= WHAT YOU SHOULD DO =
Copy out the rows word for word, from the line containing "Given: Select the cyan 889541365 order card" up to and including the line containing "coord(139,40)".
-- Begin THE RECORDS --
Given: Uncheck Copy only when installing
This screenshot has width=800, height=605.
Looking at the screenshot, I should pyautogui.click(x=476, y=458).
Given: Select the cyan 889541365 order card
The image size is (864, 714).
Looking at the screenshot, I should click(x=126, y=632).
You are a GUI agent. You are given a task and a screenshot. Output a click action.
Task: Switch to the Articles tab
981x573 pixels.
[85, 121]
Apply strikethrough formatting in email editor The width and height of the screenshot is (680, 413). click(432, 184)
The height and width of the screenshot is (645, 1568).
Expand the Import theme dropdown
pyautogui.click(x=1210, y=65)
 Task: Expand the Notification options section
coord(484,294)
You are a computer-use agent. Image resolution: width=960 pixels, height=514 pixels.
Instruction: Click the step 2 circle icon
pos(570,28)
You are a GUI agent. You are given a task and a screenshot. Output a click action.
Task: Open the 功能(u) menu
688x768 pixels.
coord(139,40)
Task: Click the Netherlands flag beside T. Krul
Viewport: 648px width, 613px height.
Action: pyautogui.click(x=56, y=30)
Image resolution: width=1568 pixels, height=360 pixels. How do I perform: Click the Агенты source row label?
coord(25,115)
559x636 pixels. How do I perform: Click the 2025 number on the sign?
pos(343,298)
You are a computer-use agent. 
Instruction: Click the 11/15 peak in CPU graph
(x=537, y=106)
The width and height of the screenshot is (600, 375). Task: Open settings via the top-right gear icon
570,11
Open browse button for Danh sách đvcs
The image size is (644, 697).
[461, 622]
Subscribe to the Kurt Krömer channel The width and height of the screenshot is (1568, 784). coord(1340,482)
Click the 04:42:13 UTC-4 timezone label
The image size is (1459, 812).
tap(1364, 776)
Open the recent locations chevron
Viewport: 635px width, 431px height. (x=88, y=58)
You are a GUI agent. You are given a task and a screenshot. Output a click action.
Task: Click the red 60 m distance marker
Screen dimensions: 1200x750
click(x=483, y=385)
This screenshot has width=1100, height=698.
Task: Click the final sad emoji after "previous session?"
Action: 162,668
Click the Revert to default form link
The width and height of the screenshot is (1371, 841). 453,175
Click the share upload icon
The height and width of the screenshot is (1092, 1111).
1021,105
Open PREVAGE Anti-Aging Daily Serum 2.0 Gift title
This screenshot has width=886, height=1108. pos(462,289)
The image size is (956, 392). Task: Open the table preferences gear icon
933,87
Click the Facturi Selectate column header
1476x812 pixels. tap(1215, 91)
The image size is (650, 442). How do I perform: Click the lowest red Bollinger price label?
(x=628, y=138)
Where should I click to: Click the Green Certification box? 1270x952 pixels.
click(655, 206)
-- End THE RECORDS --
= REPLY TO THE EXERCISE =
Given: Select the cyan 889541365 order card
The image size is (864, 714).
Looking at the screenshot, I should click(x=126, y=632).
You are a GUI agent. You are given a task and a screenshot. Output a click action.
Task: Switch to the Articles tab
981x573 pixels.
[85, 121]
Apply strikethrough formatting in email editor The width and height of the screenshot is (680, 413). click(432, 184)
The height and width of the screenshot is (645, 1568).
Expand the Import theme dropdown
pyautogui.click(x=1210, y=65)
 Task: Expand the Notification options section
coord(484,294)
You are a computer-use agent. Image resolution: width=960 pixels, height=514 pixels.
Instruction: Click the step 2 circle icon
pos(570,28)
You are a GUI agent. You are given a task and a screenshot. Output a click action.
Task: Open the 功能(u) menu
688x768 pixels.
coord(139,40)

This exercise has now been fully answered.